Another area of concern for Congress, as well as the acquisition community, is oversight of the small construction projects in contingency operations underthe Commander's Emergency Response Program (CERP). I participated in an OCS panel and discussed the importance of synchronizing contracting requirements to ensure that commanders have the right structure to contract for the needs in their battle space.
This panel was also an opportunity to raise the importance of designing sustainability into future requirements. We can perform that action much better by leveraging available commercial supply networks and making sustainability an evaluation factor when selecting contractors.
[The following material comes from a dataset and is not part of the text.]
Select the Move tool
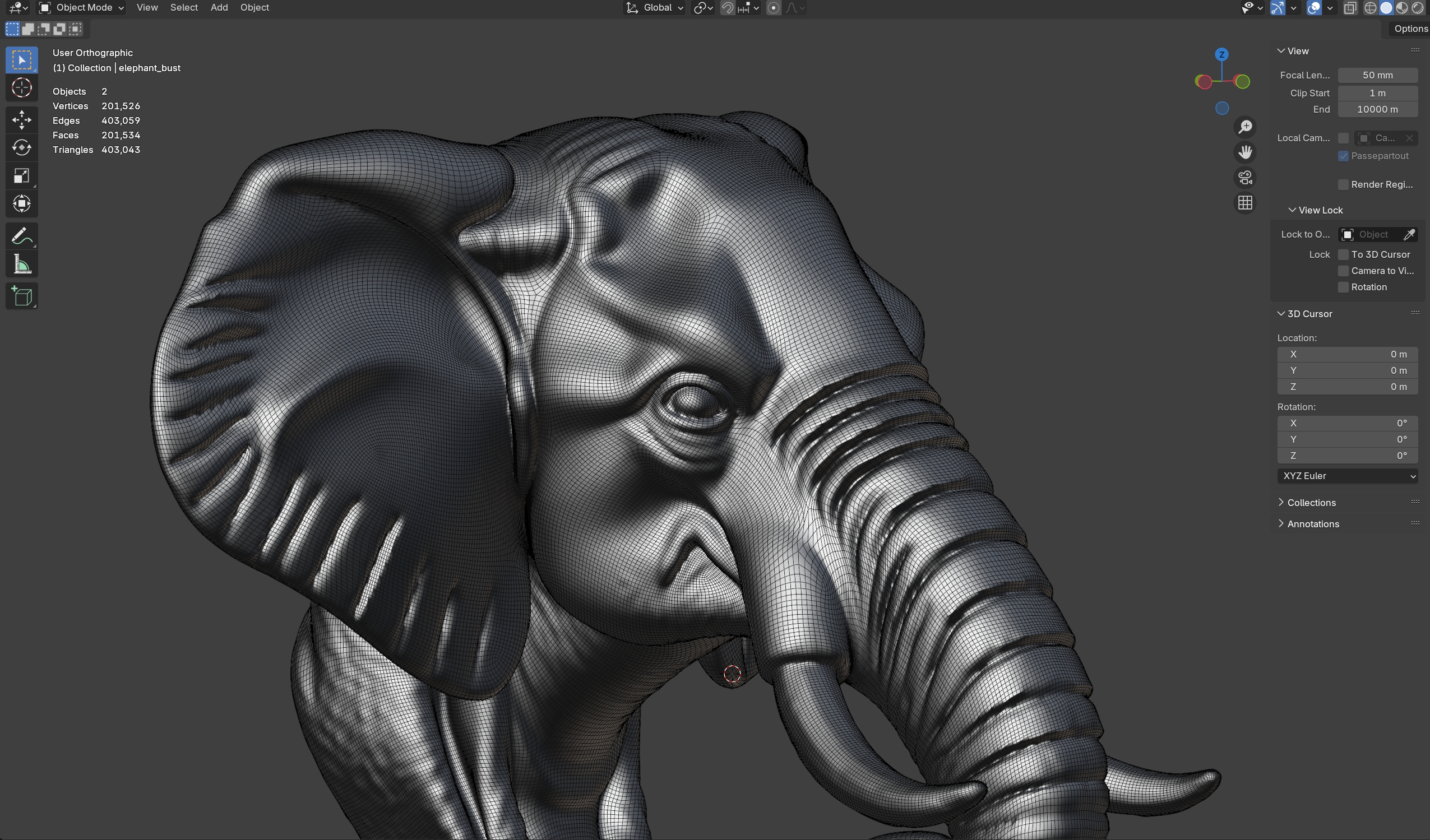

We know, for instance, that junior officers and noncommissioned officers overseeing the projects often lack the technical skills to determine whether construction is performed in accordance with the contract.
My office has partnered with the U.S. Army Corps of Engineers (USACE) to close this skill gap. We are working withthe USACE Transatlantic Division to recruit and deploy construction representatives (CONREPs) to assist with CERP project scopes, oversight, and technical inspection.
If the use of CONREPs helps to significantly improve CERP project oversight, then we’ll explore expanding this concept to other types of contracted support that require expertise, including security services, food services, and transportation.
I left the OCS Summit with the renewed awareness that those who procure critical goods and services for our service members and the Afghan National Security Forces are as vital to our national security and the stability of Afghanistan as every person serving in our military campaigns.
The difference for the acquisition community lies in its weapons of choice- contracts and regulations that ensure that the Army and the American public receive the best value for their investment.
KIM DENVER, a member of the Senior Executive Service, was appointed as the Deputy Assistant Secretary of the Army for Procurement in June 2011. Denver holds a B.S. in business administration from the University of Texas at San Antonio and an M.B.A. from the University of Central Florida. He is Level III certified in program management and in contracting and acquisition. Denver is a recipient of the Meritorious Civilian Service Award and the Army Engineer Association Bronze de Fleury Medal, among other awards and honors. He is a member of the U.S. Army Acquisition Corps; Beta Gamma Sigma, the international honor society serving business programs; and Phi Kappa Phi.